Karl Ove Knausgård’s new book is scheduled to come to Princeton University Library in 2114. This isn’t a new type of quarantine or social distancing. The novelist is the 2020 author for the Future Library, of which Princeton is a member. As announced last fall 2019, he is to become the sixth contributor to the Future Library, which collects works by contemporary authors that will remain unread until 2114.
“A forest in Norway is growing. In 100 years it will become an anthology of books. Every year a writer is contributing a text that will be held in trust, unpublished, until the year 2114. The texts will be printed on paper made from the trees, only to be read a century from now.
A new film [above] documenting Future Library’s journey so far was commissioned for Katie Paterson’s solo exhibition at the Scottish National Gallery of Modern Art, Edinburgh. Due to the early closure of this exhibition, we are very pleased to share this with you.”
Knausgård will hand over his new manuscript for Future Library on Saturday September 5th 2020. The event was due to take place on May 23rd 2020 but has been shifted to accommodate for current important health concerns relating to the Covid-19 virus. We are all invited to attend, direction are on their website.

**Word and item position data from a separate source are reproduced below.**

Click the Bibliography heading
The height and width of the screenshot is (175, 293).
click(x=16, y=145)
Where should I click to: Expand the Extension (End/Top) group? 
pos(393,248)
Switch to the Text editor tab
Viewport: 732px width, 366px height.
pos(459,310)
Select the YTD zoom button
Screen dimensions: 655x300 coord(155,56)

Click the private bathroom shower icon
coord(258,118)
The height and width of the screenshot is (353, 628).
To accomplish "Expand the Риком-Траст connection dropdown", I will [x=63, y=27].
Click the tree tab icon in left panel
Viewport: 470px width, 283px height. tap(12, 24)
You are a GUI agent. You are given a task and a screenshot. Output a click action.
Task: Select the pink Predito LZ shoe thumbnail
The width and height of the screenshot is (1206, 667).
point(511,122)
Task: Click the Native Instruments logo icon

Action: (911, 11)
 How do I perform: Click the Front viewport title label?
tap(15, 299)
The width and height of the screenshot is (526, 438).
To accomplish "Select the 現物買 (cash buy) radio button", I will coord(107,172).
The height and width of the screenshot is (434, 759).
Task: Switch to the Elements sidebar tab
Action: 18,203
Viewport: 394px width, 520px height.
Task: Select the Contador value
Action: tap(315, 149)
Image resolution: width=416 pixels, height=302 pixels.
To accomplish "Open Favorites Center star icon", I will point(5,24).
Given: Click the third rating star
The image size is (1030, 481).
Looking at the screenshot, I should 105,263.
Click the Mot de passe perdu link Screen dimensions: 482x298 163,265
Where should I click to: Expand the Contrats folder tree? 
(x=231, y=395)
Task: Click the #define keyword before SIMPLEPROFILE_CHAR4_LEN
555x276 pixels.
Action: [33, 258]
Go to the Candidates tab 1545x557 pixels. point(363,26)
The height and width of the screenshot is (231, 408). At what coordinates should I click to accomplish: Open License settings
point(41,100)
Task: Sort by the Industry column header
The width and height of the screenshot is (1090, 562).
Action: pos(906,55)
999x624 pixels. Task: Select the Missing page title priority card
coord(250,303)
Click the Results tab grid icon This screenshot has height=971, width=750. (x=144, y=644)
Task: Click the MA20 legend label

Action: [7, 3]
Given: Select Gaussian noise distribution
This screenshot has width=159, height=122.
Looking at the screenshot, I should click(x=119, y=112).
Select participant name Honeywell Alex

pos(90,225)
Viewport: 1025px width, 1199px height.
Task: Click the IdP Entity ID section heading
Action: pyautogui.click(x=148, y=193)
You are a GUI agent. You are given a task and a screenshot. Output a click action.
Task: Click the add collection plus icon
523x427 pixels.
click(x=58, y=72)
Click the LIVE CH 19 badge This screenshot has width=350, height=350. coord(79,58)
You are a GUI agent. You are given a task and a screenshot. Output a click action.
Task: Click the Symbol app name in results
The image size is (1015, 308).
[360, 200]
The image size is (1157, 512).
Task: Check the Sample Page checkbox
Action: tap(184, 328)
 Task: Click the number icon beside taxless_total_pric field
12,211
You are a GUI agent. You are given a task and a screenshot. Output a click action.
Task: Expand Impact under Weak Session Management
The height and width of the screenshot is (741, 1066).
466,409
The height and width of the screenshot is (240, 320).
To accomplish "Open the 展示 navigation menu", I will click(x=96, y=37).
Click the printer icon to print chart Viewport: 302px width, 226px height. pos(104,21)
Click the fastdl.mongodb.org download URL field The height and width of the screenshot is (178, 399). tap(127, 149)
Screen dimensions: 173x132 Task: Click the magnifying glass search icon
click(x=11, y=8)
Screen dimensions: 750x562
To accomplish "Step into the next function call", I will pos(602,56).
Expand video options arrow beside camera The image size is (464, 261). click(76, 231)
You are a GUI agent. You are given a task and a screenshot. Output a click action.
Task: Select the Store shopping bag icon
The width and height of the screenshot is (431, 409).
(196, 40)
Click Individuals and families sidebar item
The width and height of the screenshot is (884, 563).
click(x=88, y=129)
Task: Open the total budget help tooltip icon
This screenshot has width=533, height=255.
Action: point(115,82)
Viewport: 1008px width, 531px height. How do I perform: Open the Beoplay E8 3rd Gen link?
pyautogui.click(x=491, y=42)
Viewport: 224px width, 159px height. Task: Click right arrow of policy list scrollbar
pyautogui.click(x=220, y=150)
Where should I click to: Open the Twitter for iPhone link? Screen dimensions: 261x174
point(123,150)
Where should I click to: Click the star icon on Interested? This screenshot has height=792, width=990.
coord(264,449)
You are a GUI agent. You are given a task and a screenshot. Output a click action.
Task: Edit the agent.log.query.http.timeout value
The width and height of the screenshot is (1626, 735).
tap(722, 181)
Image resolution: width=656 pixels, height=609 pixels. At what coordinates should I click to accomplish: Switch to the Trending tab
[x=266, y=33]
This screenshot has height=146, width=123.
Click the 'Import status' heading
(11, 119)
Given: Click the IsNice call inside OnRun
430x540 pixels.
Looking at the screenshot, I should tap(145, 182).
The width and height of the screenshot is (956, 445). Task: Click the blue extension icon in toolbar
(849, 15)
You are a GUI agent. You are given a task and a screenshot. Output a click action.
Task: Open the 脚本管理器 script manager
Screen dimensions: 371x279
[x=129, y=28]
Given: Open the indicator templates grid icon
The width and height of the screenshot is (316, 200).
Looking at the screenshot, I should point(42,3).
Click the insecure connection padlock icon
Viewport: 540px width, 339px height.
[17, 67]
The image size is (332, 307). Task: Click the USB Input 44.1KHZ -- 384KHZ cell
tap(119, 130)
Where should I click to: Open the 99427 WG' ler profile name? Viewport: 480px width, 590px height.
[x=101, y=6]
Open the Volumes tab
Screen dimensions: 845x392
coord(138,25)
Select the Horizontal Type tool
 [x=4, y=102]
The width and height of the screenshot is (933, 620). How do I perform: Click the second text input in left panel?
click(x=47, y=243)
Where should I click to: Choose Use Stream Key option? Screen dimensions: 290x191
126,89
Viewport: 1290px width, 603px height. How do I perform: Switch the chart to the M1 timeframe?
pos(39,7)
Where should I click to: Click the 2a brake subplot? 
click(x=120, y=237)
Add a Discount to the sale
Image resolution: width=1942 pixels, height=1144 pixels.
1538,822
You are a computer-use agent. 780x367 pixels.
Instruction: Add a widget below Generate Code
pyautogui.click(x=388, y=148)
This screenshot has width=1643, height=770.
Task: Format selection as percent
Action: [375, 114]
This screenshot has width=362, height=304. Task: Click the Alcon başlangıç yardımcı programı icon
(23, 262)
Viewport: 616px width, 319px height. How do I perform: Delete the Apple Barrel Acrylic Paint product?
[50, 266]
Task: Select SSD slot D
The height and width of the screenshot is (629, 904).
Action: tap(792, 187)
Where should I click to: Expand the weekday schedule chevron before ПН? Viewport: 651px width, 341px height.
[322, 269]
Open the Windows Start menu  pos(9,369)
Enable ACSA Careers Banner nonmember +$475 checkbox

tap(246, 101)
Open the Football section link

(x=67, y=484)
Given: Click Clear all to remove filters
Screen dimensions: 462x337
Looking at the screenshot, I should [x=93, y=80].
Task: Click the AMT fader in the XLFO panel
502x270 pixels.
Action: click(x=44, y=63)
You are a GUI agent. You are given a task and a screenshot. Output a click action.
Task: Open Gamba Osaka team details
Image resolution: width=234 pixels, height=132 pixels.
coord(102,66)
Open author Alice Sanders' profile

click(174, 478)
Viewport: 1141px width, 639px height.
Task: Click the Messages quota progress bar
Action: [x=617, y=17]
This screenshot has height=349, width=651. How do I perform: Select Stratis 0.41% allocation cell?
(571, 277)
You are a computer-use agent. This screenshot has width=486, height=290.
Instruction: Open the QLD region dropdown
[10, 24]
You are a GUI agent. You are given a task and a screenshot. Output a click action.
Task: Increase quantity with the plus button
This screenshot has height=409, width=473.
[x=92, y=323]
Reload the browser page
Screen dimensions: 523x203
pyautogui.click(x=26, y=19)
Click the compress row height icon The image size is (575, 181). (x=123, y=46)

“It’s such a brilliant idea,” Knausgård writes, “I very much like the thought that you will have readers who are still not born – it’s like sending a little ship from our time to them. I like that it will be opened in 100 years and I like the slowness of the forest growing, that everything is connected. It’s such a wonderful green artwork.”–Karl Ove Knausgård
Conceived by Katie Paterson, Future Library is commissioned and produced by Bjørvika Utvikling, and managed by the Future Library Trust. Supported by the City of Oslo, Agency for Cultural Affairs and Agency for Urban Environment. Currently the project consists of 1,000 spruce trees that were planted in Oslo’s Nordmarka forest in 2014. After a century, they will be cut down and turned into paper. Until then, each of the 100 manuscripts will be held in a specially designed, wood-lined room [below] in Oslo’s Deichman central library.